Make the Most of Market Research
Knowing the language of your audience allows you to speak to them in terms they can understand, relate to and believe, which can be the difference between a message that resonates and one that falls on deaf ears.
Friesen agrees in the power of candid comments: "I look for words that are unique or give me a hook to tie into. That's more helpful than a thesaurus."
Another way to get at these user expressions is to do some research yourself, conducting informal interviews of customers and prospects. "If you get on the telephone and call up 10 prospects in order to find out [their feelings] and concerns," says Marlow, "it will always improve your direct response."
Other valuable interview sources include anyone in the company who deals with customers on a daily basis, such as sales people, who can tell you the questions and concerns people have prior to purchase, and customer service representatives, who can tell you what kinds of problems and complaints customers have after purchase.
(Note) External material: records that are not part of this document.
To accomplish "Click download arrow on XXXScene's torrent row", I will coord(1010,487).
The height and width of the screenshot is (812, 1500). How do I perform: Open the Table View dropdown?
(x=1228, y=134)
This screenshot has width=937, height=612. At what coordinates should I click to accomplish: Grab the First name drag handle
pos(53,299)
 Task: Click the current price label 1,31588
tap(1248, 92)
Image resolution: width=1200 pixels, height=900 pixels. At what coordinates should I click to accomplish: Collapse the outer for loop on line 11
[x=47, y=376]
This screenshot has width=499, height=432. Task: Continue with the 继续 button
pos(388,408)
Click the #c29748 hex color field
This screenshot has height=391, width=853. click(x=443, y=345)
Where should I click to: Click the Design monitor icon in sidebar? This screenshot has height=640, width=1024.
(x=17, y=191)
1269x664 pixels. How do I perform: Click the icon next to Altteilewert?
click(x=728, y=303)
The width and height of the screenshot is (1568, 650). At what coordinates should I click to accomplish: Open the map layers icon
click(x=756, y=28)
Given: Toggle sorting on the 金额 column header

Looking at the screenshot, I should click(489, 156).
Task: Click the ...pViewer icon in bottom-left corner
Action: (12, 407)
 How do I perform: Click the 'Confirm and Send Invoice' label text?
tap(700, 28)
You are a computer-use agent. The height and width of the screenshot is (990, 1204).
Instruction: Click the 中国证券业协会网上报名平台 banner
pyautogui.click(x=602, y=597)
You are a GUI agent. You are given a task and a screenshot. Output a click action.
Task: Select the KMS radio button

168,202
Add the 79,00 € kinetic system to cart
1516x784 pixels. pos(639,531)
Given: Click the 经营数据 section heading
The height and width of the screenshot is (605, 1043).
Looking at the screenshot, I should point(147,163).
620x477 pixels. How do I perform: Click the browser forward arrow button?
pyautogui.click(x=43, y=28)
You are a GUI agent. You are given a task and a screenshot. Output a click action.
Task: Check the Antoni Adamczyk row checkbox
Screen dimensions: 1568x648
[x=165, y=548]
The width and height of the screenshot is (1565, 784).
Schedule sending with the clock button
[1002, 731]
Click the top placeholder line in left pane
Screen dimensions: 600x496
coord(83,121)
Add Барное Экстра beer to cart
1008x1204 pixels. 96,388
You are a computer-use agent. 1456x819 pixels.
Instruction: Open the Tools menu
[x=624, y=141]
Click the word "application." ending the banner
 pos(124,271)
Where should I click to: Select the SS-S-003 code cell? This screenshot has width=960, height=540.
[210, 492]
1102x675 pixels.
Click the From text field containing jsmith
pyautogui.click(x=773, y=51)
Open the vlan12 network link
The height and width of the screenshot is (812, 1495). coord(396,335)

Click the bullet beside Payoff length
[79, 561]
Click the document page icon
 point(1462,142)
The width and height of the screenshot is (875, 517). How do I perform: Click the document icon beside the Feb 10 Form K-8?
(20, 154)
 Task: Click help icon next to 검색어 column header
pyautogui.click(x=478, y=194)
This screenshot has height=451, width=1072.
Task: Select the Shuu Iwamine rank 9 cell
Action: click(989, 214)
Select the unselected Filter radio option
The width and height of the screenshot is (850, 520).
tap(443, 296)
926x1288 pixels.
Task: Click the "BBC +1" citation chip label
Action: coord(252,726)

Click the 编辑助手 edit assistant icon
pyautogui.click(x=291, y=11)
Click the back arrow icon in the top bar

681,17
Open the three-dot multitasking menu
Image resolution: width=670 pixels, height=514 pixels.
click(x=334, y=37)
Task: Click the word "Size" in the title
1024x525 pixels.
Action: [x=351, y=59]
You should, however, review all of these customer comments with "a grain of salt," warns Livingston, differentiating between the content of what is being said and the feelings involved. While some purchasing decisions are made on an emotional level, others are made based more on rationale. It is important, she states, "to look for the feelings that translate to brand differentiation and sell your product."
All of this anecdotal data can give you an enhanced perspective on the more quantitative research. After Friesen has had a chance to talk with prospects and customers about why they made the buying decisions and what kind of comparison searching or research they did, she then relates that information back to the market research she was given. "It really does give me more of an idea of what the customer thinks about."